═══ MATERIAL PROVIDED
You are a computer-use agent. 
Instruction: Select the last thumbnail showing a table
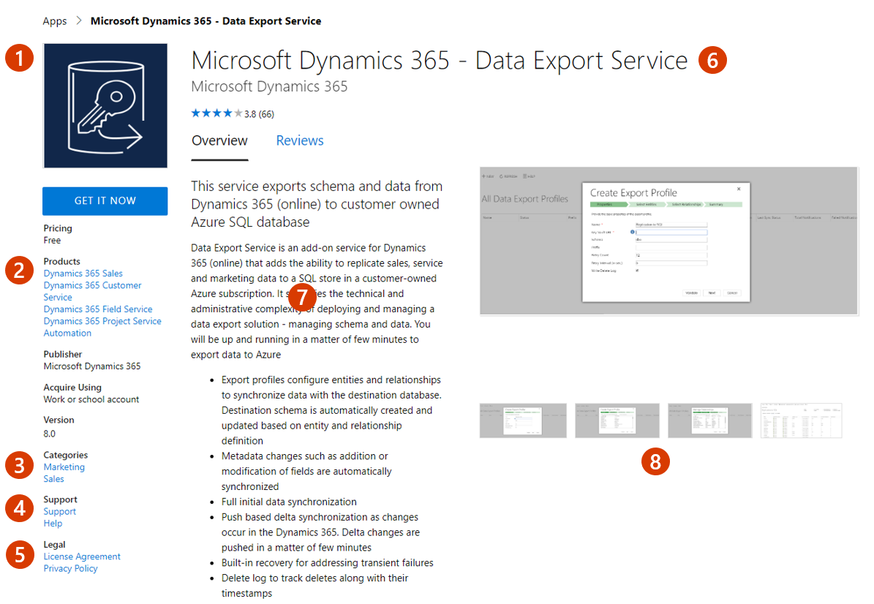point(801,420)
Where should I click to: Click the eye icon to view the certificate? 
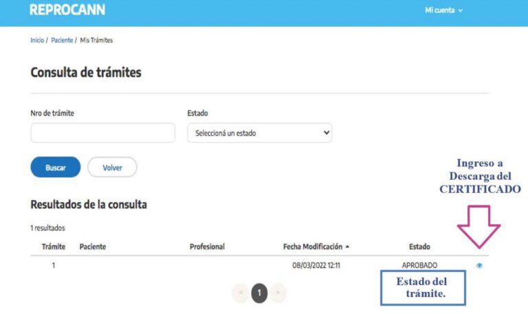479,266
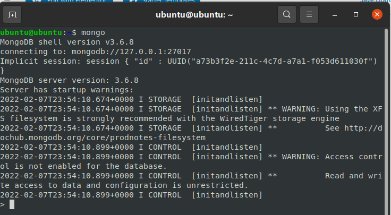The width and height of the screenshot is (391, 215).
Task: Click the WARNING: Access control text
Action: pos(332,157)
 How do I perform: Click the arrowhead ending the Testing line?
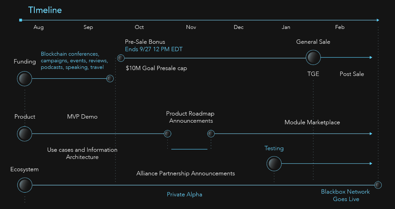(371, 164)
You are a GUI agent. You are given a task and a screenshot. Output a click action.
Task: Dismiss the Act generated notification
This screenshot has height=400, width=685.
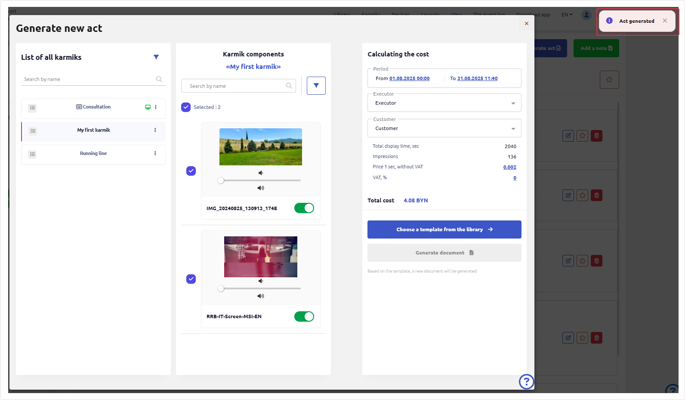point(665,21)
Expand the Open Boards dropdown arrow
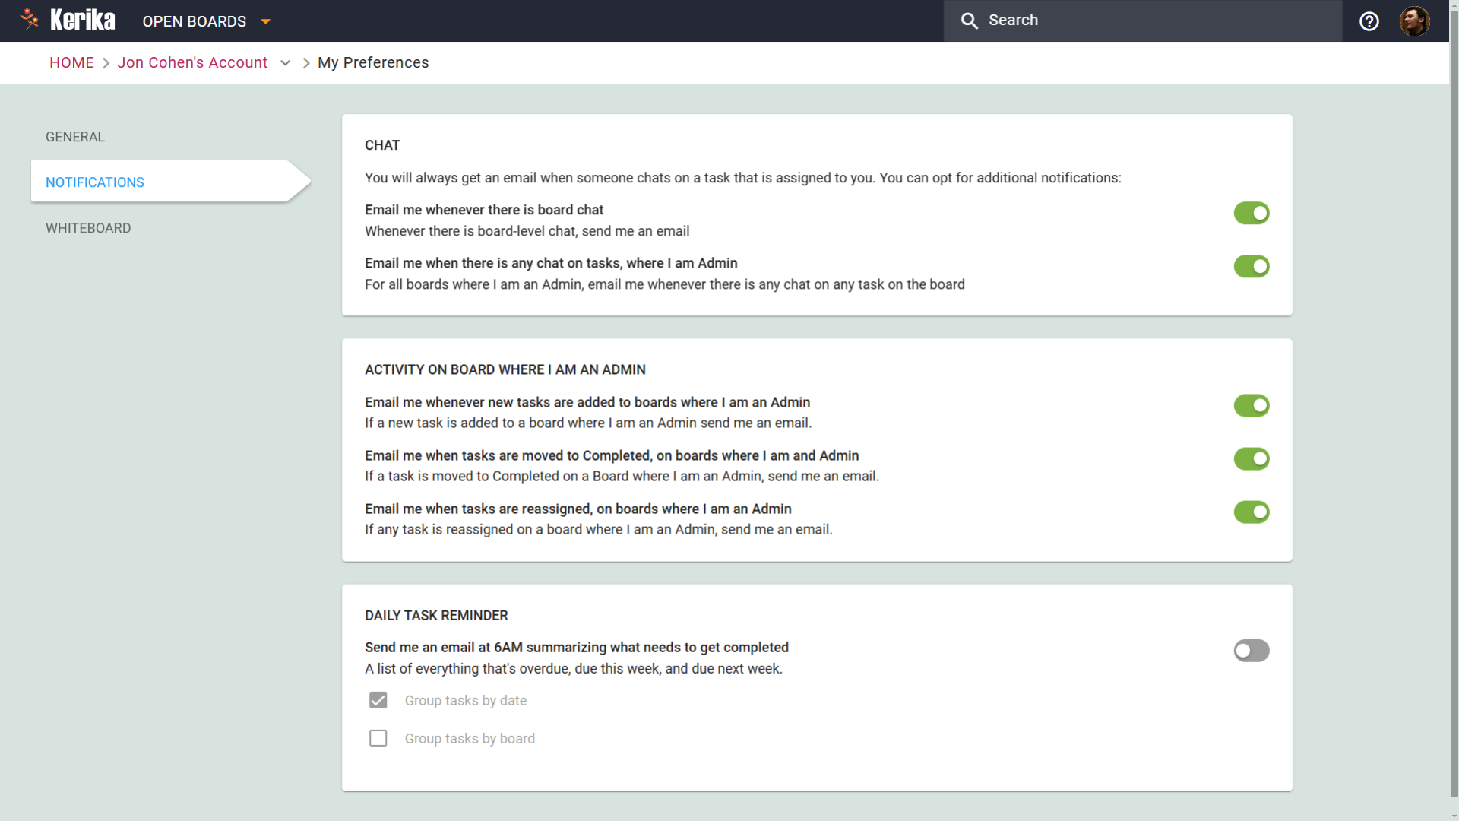The image size is (1459, 821). (x=265, y=21)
══════
• STATED EXERCISE
Copy out every line above word for word, omitting the pictures.

• RESULT
You are a computer-use agent. 
Instruction: Select the last thumbnail showing a table
point(801,420)
Where should I click to: Click the eye icon to view the certificate? 
479,266
The width and height of the screenshot is (391, 215).
Task: Click the WARNING: Access control text
Action: pos(332,157)
 How do I perform: Click the arrowhead ending the Testing line?
(371, 164)
You are a GUI agent. You are given a task and a screenshot. Output a click action.
Task: Dismiss the Act generated notification
This screenshot has height=400, width=685.
point(665,21)
Expand the Open Boards dropdown arrow
The image size is (1459, 821). (x=265, y=21)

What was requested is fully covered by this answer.